The one thing I learned and pondered the most was, how much thought and designing goes into the creation of an online course. Each step an instructor takes during the course is also time consuming and thought provoking. Learning the different technologies are equally time consuming and yet, are very rewarding. The finished product is what matters in the end. If my learners have taken away as much information as the students in this class have, it has been a successful endeavor and one worth being extremely proud of.

I hope I will be as good an instructor as Jen and Norma have been. I want to develop the skills that help make my courses exciting, instructive and fun. Learning doesn't have to be difficult if one enjoys the final product and takes the time to laugh along the way.
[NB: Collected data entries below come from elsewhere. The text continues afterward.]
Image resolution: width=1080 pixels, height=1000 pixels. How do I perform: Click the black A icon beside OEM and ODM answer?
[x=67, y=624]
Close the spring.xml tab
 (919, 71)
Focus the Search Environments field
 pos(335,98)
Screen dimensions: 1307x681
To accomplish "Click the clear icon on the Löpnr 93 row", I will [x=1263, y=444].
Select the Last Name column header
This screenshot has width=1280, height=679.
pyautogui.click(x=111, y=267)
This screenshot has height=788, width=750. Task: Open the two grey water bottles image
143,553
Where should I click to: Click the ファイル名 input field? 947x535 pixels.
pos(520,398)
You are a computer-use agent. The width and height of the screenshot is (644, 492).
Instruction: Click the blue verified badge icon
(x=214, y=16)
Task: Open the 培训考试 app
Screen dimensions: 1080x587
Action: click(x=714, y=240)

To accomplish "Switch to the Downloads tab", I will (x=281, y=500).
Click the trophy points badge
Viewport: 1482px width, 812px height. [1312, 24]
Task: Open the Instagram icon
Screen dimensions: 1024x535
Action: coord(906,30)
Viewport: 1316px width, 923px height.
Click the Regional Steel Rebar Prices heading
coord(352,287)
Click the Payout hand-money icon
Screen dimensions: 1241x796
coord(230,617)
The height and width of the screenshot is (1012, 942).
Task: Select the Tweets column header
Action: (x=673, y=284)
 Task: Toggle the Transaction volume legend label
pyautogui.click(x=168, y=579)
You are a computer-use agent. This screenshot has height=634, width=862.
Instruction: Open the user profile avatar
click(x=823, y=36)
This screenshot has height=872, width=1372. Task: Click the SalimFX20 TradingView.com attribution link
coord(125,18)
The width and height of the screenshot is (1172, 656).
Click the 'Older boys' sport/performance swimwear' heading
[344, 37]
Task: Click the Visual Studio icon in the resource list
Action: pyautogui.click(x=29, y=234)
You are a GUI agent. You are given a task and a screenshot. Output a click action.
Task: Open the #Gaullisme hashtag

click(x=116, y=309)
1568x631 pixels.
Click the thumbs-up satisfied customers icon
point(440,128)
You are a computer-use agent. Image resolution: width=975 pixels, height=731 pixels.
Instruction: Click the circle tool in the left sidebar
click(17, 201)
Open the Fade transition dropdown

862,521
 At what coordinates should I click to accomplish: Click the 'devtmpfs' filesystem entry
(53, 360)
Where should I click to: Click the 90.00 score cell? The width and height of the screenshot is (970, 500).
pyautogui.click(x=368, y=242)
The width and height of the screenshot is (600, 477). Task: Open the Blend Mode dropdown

I am including the presentation I created at the end of this blog. I am also including one that still has me laughing. At the end of the video, the spirits are beginning to affect the students that were in the class…but it is the way college and university students have been behaving after finals for probably centuries.

So, I am saying goodbye to my classmates and Jen. Hello new learning opportunities this coming quarter at Bellevue College. My neighbors might frown on the explosion of fireworks at the end of this quarter. So, I just have to think of a new way to celebrate. Anyone for a good pub with music and cold beer? Ahhh...low calorie beer that is.



Putting it all Together

The course is slowly coming to an end. We have learned many new skills and developed the ability to put together an online course from beginning to end. We have read and absorbed the ten best practices for teaching on line as Boettcher and Conrad taught us in the readings. We have worked together to put information into the Diigo communications place we selected as students. We have commented on the presentations of our classmates and thought deeply about the material presented to us.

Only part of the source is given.